■ **Source material**
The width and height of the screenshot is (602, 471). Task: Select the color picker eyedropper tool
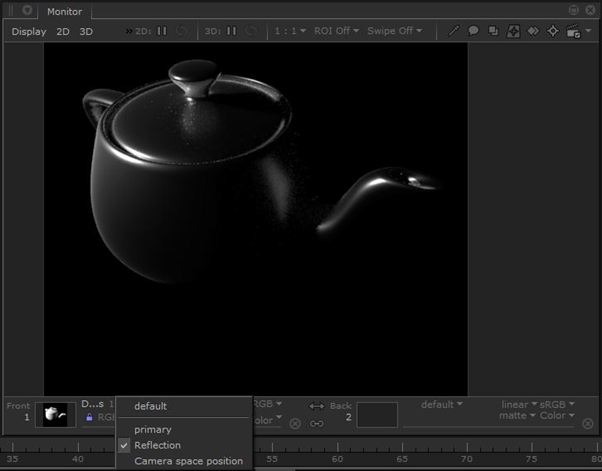click(x=454, y=31)
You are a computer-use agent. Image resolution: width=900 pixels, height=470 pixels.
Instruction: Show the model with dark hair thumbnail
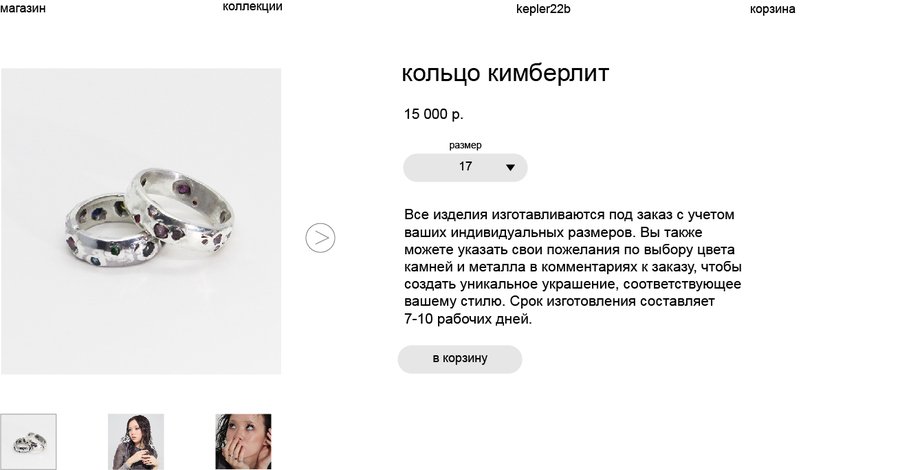(136, 442)
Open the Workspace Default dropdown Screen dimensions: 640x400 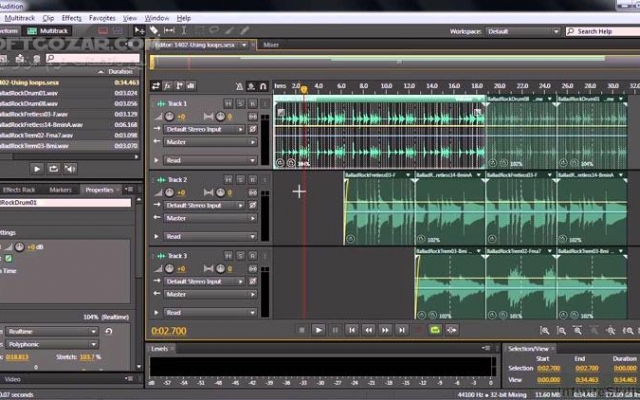click(523, 31)
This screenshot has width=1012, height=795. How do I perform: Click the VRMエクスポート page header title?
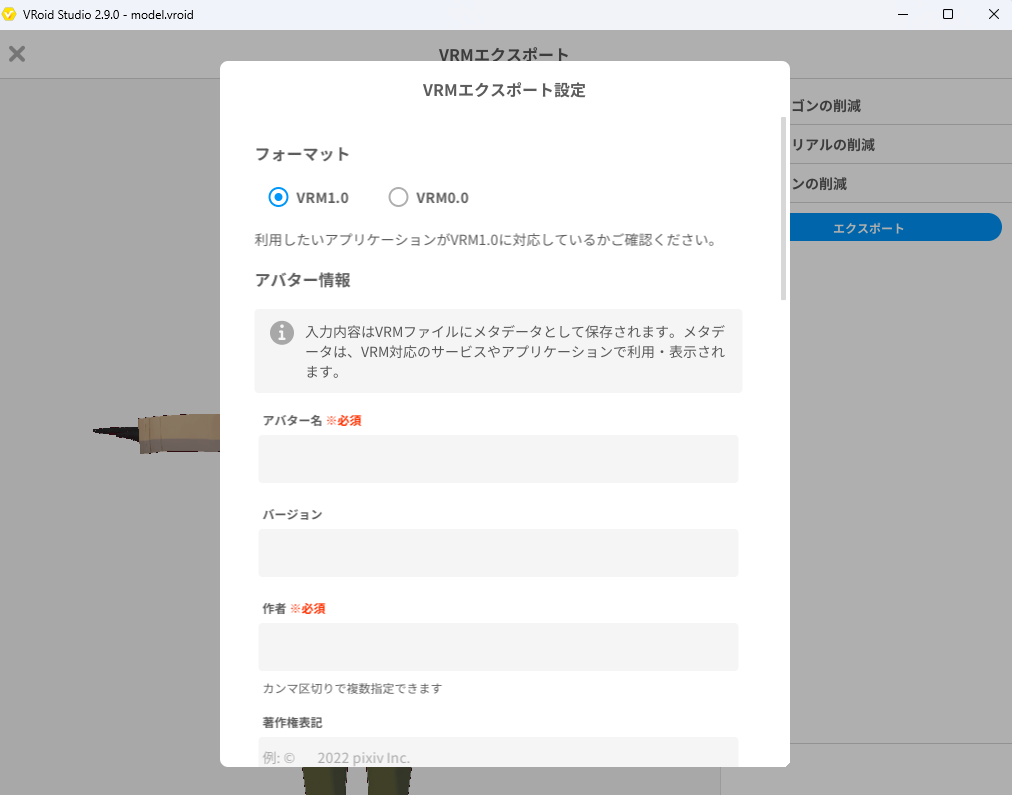coord(503,54)
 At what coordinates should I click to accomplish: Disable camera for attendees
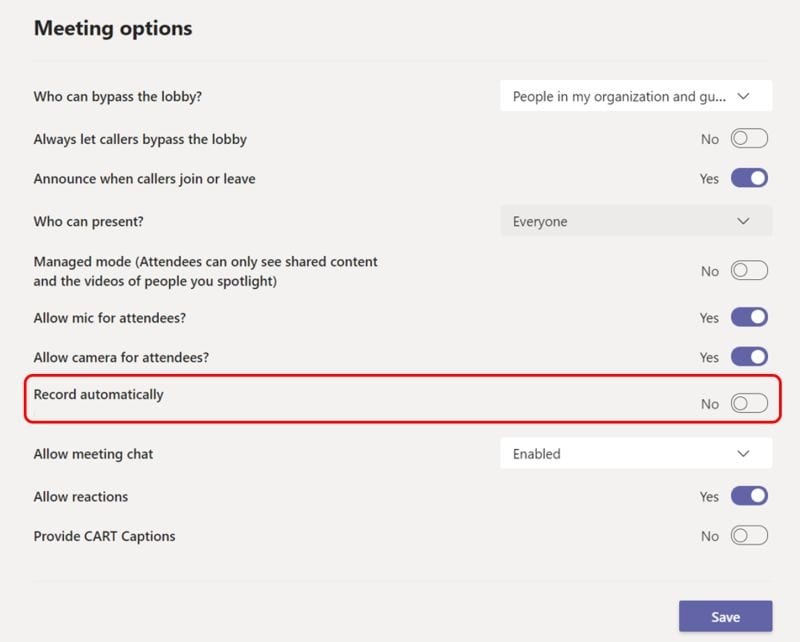(x=748, y=357)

■ **About this exercise**
In the copy, no pictures are to appear; write out exactly the lines from the one containing "At what coordinates" through the end of the listing above and no further lines.

■ **Problem solution**
 At what coordinates should I click to accomplish: Disable camera for attendees
(x=748, y=357)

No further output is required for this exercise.